▸ **TEXTO EXTRAÍDO**:
*****

A MORAL DO DILÚVIO
A passagem meteórica de Jack Miles pelo Brasil não deixou nenhum tipo de nostalgia. O
professor de Harvard na área de Línguas Orientais, ex-jesuíta, veio ao Rio de
Janeiro para fazer o lançamento do seu livro “Deus – uma biografia”, e foi
extremamente jocoso na sua avaliação dos textos episódicos da Bíblia.
Suas colocações críticas da Bíblia foram de
conteúdo eminentemente agnóstico. Ele compara as narrativas bíblicas com os
Lusíadas. Hoje, pertencente a uma igreja Anglicana, quando perguntado como
consegue conciliar sua fé com o seu pensamento ultraliberal, responde: “Pela
manhã, sou cientista e, à noite, sou poeta”, fazendo alusão ao filósofo
Barcellar.
No seu livro “Deus – uma biografia”, Miles arremeda a história do Dilúvio com
a expressão “afogamento” e diz que o Dilúvio bíblico “não é a história feliz de
um Deus que salva um homem bom de uma catástrofe natural, mas de um Deus bom
que salva um homem bom de um Deus mau”. O horror está em que o Deus bom e o
Deus mau de Miles são o mesmo Deus.
O escritor anglicano, como “bom” liberal,
continua sua obra de lapidação do sagrado emitindo mais um parecer acerca do
Dilúvio. Segundo ele, Gênesis 6
a 9 coloca o Dilúvio num contexto moral. Deus olha para
o mundo que fez e vê que a maldade do homem se havia multiplicado na terra, e
que era continuamente mau todo desígnio do seu coração; então se arrependeu o
Senhor de ter feito o homem na terra, e isso lhe pesou o coração. Disse o
Senhor: “Farei desaparecer da face da
terra o homem que criei, o homem e o animal, os répteis e os aves dos céus;
porque me arrependo de os haver feito” (Gn 6.5-7, Trad. João Ferreira de
Almeida).

*****

▸ **INFORMAÇÕES REGISTRADAS**:
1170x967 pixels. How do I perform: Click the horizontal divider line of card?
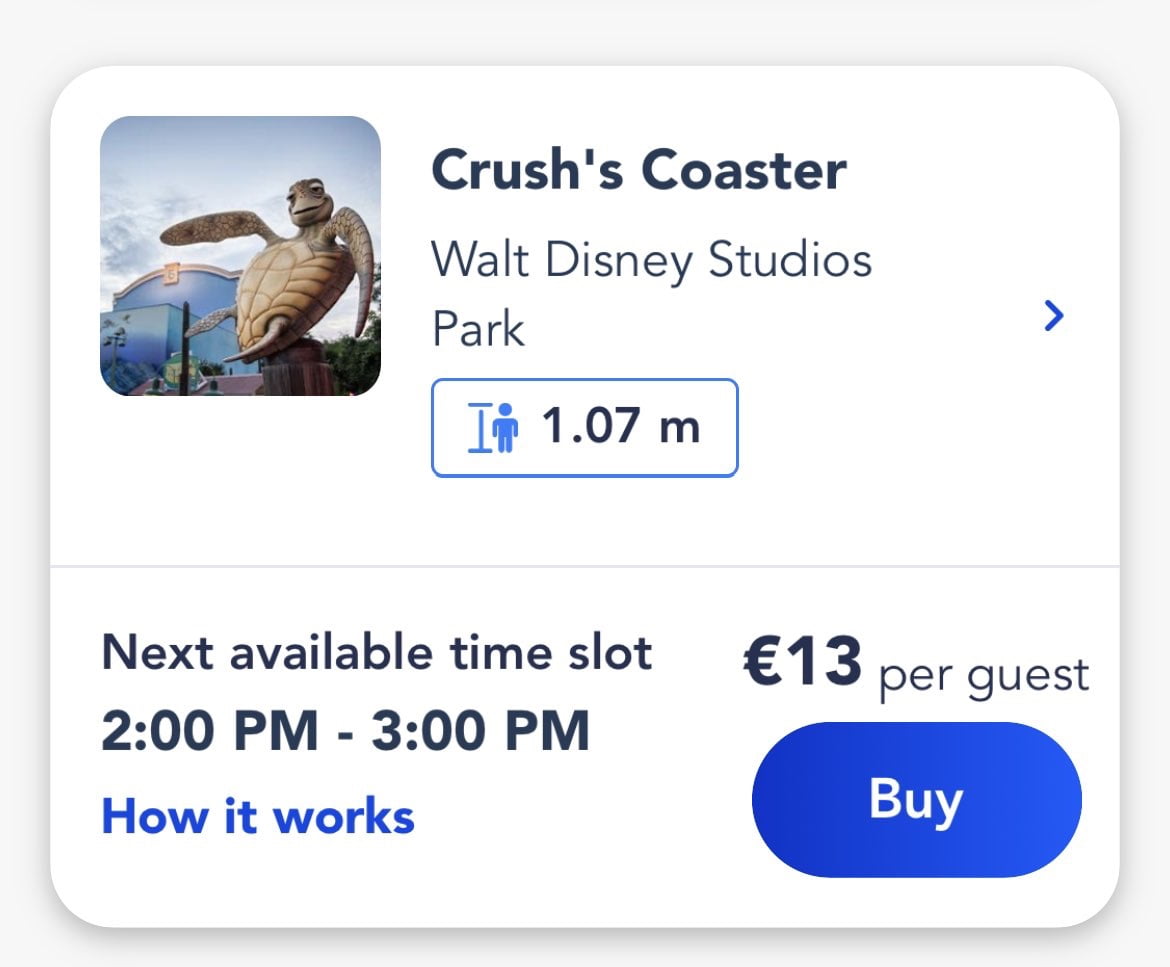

*****

▸ **TAREFA DO EXERCÍCIO 1**:
Extraia do texto sobre o Dilúvio o trecho que vai de "No seu livro" até "o mesmo Deus.", inclusive.
▸ **TAREFA DO EXERCÍCIO 2**:
Traduza para o inglês esta frase do texto sobre o Dilúvio: "O horror está em que o Deus bom e o Deus mau de Miles são o mesmo Deus."
Responda com base somente no texto sobre o Dilúvio.

▸ **RESPOSTA COMPLETA 1**:
No seu livro “Deus – uma biografia”, Miles arremeda a história do Dilúvio com
a expressão “afogamento” e diz que o Dilúvio bíblico “não é a história feliz de
um Deus que salva um homem bom de uma catástrofe natural, mas de um Deus bom
que salva um homem bom de um Deus mau”. O horror está em que o Deus bom e o
Deus mau de Miles são o mesmo Deus.

▸ **RESPOSTA COMPLETA 2**:
The horror lies in the fact that Miles's good God and evil God are the same God.